This Saturday, the Comic-Con Museum not only has exhibits on "Doctor Who" and luchadors, but also hosts a pair of panels focused on Marvel’s Daredevil and Comics in Many Forms.
On Saturday at 11:45 a.m., you can attend a drawing workshop with Vin Deighan (a.k.a. Frank Quitely) in the Prebys Foundation Art Studio at the Comic-Con Museum.
The workshop leads into the panel "Comics, Bande Dessinée, Fumetti, and Manga: Comics in Many Forms," organized by San Diego State University's Center for Comics Studies. The panel will compare English-language comics with ones from France, Italy, and Japan.
Panelists include Deighan; Laurence Grove, director of the Stirling Maxwell Centre for the Study of Text/Image Cultures at the University of Glasgow and president of the International Bande Dessinée Society; Antonio Iannotta (University of San Diego Adjunct Assistant Professor); and Van Tarpley (San Diego State University). Elizabeth Pollard, co-director of the Center for Comics Studies, will moderate.
Iannotta, who is also the artistic director at the San Diego Italian Film Festival, explained, "Italian comics are called fumetti, and so the word fumetto comes from fumo, that is the smoke of the the balloon that comes from, visually, that comes from the mouth of the speaker."
Iannotta sees fumetti as the medium closest to film because it asks readers to make sense of the relationship between visuals and words, as in this example he will be presenting from Andrea Pazienza's "Le straordinarie avventure di Pentothal (The Extraordinary Adventures of Pentothal)."
"The use of the visual, the use of the text that in the same page comes from other media like the radio, or comes from the mind of the main character while he's asleep, or it's their thoughts," Iannotta added. "It's all interconnected, all overlapping.
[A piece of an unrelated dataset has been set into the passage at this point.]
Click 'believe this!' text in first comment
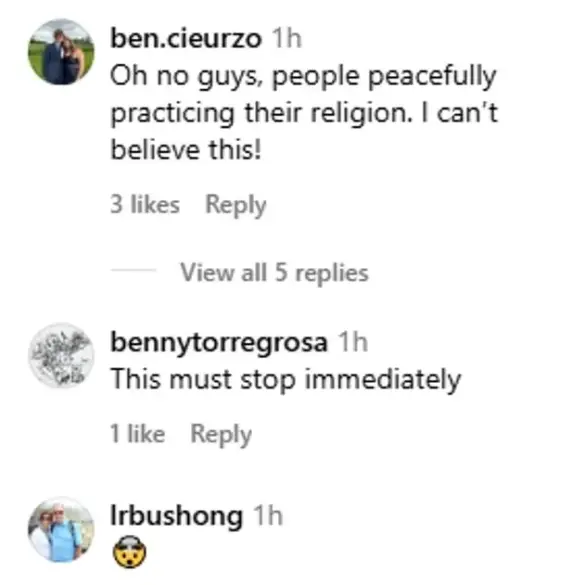The height and width of the screenshot is (585, 585). click(x=186, y=150)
It takes a lot of time to figure out what's going on. Forget about simplicity, forget about this is for a kid. You really need to spend time going up and down, down and up, left and right, right and left, reading multiple times all the text that you see and then putting things together and give the right rhythm and the right sense and meaning of what's going on. So it's an example for me of the complexity of the media."
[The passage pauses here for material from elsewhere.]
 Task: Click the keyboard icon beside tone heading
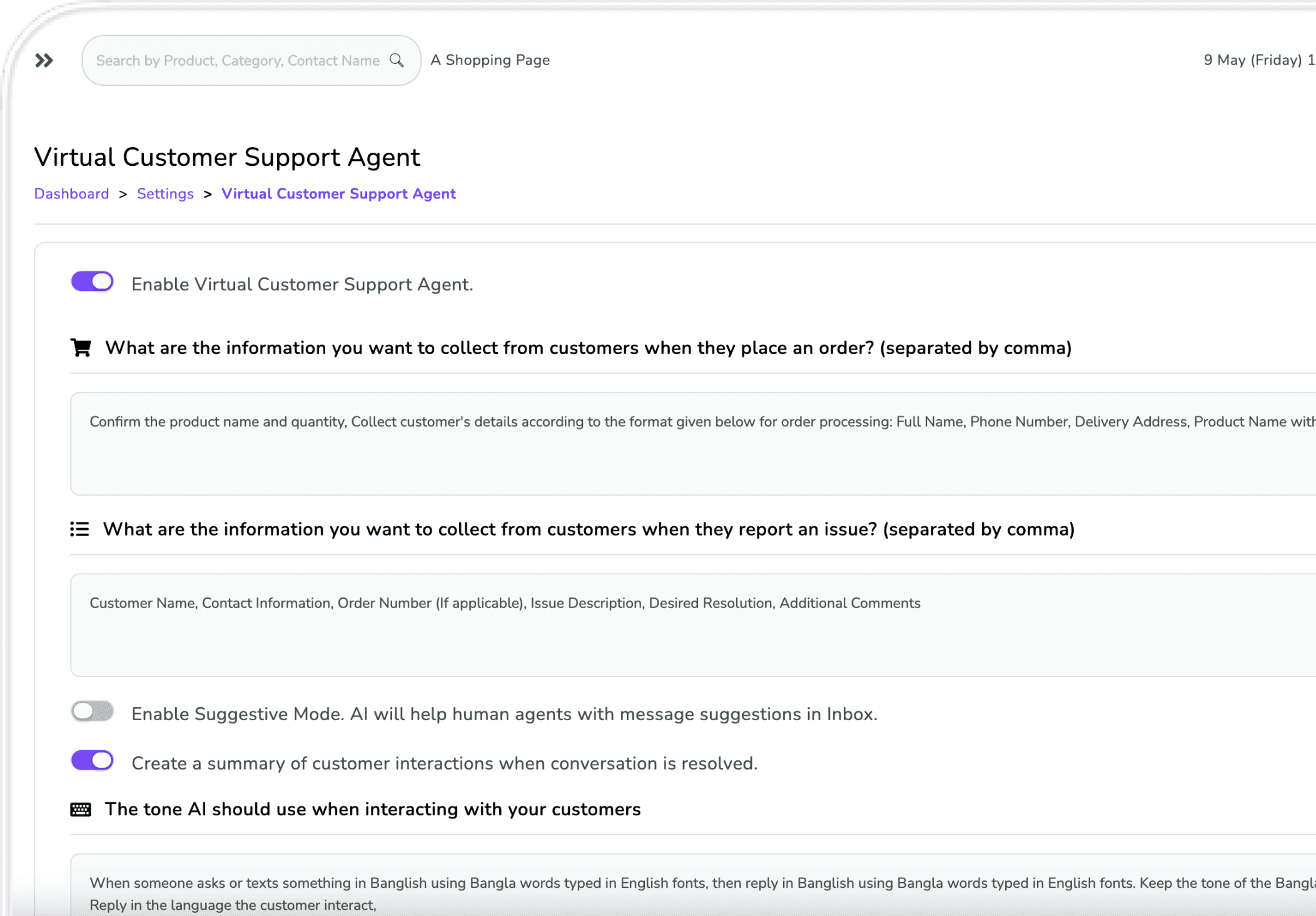click(81, 809)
Iannotta has been on a mission to share the art of comics with friends, students and complete strangers.
"For me, comics always have been something as important as literature and film," Iannotta said. "I have had so many conversations with friends that were telling me, 'Why are you wasting your time with comics?' And I was thinking, what you're talking about? You don't know what you're talking about. And so since I was a teenager, I've been spreading — and also 'losing' — my collection of comics — because I was lending my evidence that this form of art can be very complex and important. Something important to read and spend time with."
Chris Ryall shares a similar passion. He will be on the second panel to discuss his new book on his beloved superhero, Daredevil. It's one of the inaugural titles in Bloomsbury Academic and Marvel's New Marvel Age of comics series.
"I'm one of the four launch books," Ryall said. "And my book is all about Frank Miller and David Mazzucchelli’s 'Daredevil: Born Again.' So we'll be discussing all the reasons why I think it's notable and influential and memorable and lasting, and important in all of those things."
Ryall was drawn to Miller’s dark seven-part comic book series about the Daredevil/Matt Murdock character.
"It was this methodical and just vicious destroying of every part of Matt Murdock's life," Ryall explained. "It's just this gripping tale of him getting torn down more and more and more, and trying to split onto that tiny scrap of what made him a hero in the first place. Once you strip away the comfortable home and the money and the job and the support group and the costume and all of that, is there still enough inside him to help him rise again and transcend all of that and return to being a hero? I found that just such a compelling and mature way to look at that familiar story, but in a very different and emotionally resonant way.
Ryall will be signing copies of his "Daredevil: Born Again," as well as his recent graphic novel adaptation of Francis Ford Coppola's "Megalopolis."